As I sit here reflecting on this memory, I am remimded of an evening on board ship cosied up in the Club Bar, where we travellers were regaled with hilarious stories by the team leaders of our expedition. Stories such as, “When will we see the polar bears?” and “Will it be cold on the ice?” And one nervous dear lady who met the captain on the bridge and asked, ”Do ships like this go down very often?” and to which he dryly replied, “Only once, Madam!”

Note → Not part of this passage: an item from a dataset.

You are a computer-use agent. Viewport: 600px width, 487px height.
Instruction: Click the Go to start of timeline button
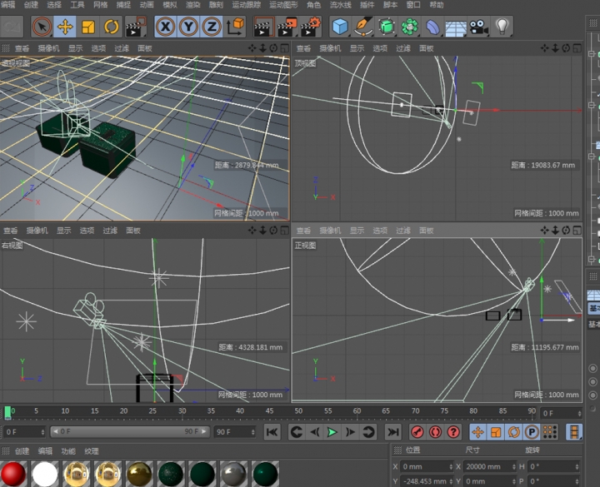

Shipboard life aboard a Russian icebreaker is very different from a Pacific cruise on a luxury liner. But there is always excitement – the excitement at seeing our first iceberg which sent many scrambling for the long lens cameras. It turned out to be an icecube compared with what was to come! Everyone on board was a seasoned traveller with tales of base camp Everest, trekking Nepal and suchlike. But all were mesmerized by Antarctica. Amazingly, some brave souls wearing only a cozzie, did the “5 second Polar Plunge!”
With the sea heaving below, a feeling of intrepidation assailed me the first time we disembarked the ship via the steep gangplank to board the small Zodiac craft, which would take us to land on the Antarctic continent. This was a fearful experience, dressed as we were, in heavy “moonwalker-like “ gear as protection against the cold. Once moving through Antarctic waters in the small craft, the feel of the crisp air on your face could be treacherous if the wind blew up. Worse than that were the actual landings. No landings at all! Just ice, rock and snow.

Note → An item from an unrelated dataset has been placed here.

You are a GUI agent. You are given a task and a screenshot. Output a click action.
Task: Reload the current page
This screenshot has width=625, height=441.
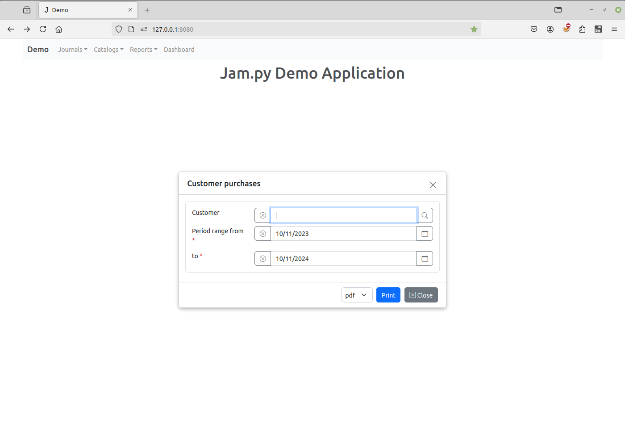click(42, 29)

The sights in Antarctica were almost indescribable. Massive icebergs that really are blue – the result of refracted light trapped over time – are the dominant feature. Crusted glittering snow belies the rock and ice just centimetres beneath your feet. The wildlife is remarkable. Orca whales, albatross lazily wheeling above, seals basking on the ice, and adorable little “Happy Feet” aka penguins. The penguins are captivating. Oh, and did I tell you a colony of them STINKS! Too much KFC. That’s krill, fish and crustaceans of course!
The carping of thousands of penguins when you’re near a colony and strong gutteral sounds from seals are occasionally heard, but overwhelming is the SOUND OF SILENCE. This is something one is totally unprepared for. SILENCE. And MORE SILENCE. A sense of eerieness. I struggle to find the words to do justice to Antarctic’s magnificence, and the humbling effect it had on me. It occurred to me that if you had lost your God of late, you’d rediscover Him again down there.
Befriending a group of ladies on the ship, I didn’t think we would ever connect again, in spite of exchanging contact details. One lady in particular, interested me. She was an astrophysicist, who had left her husband at home in Florida, suffering progressive dementia. When Christmas 2012 arrived, there was a warm letter from her with an invitation to visit. And I’m thinking that maybe I’m not ready to give up my passport just yet.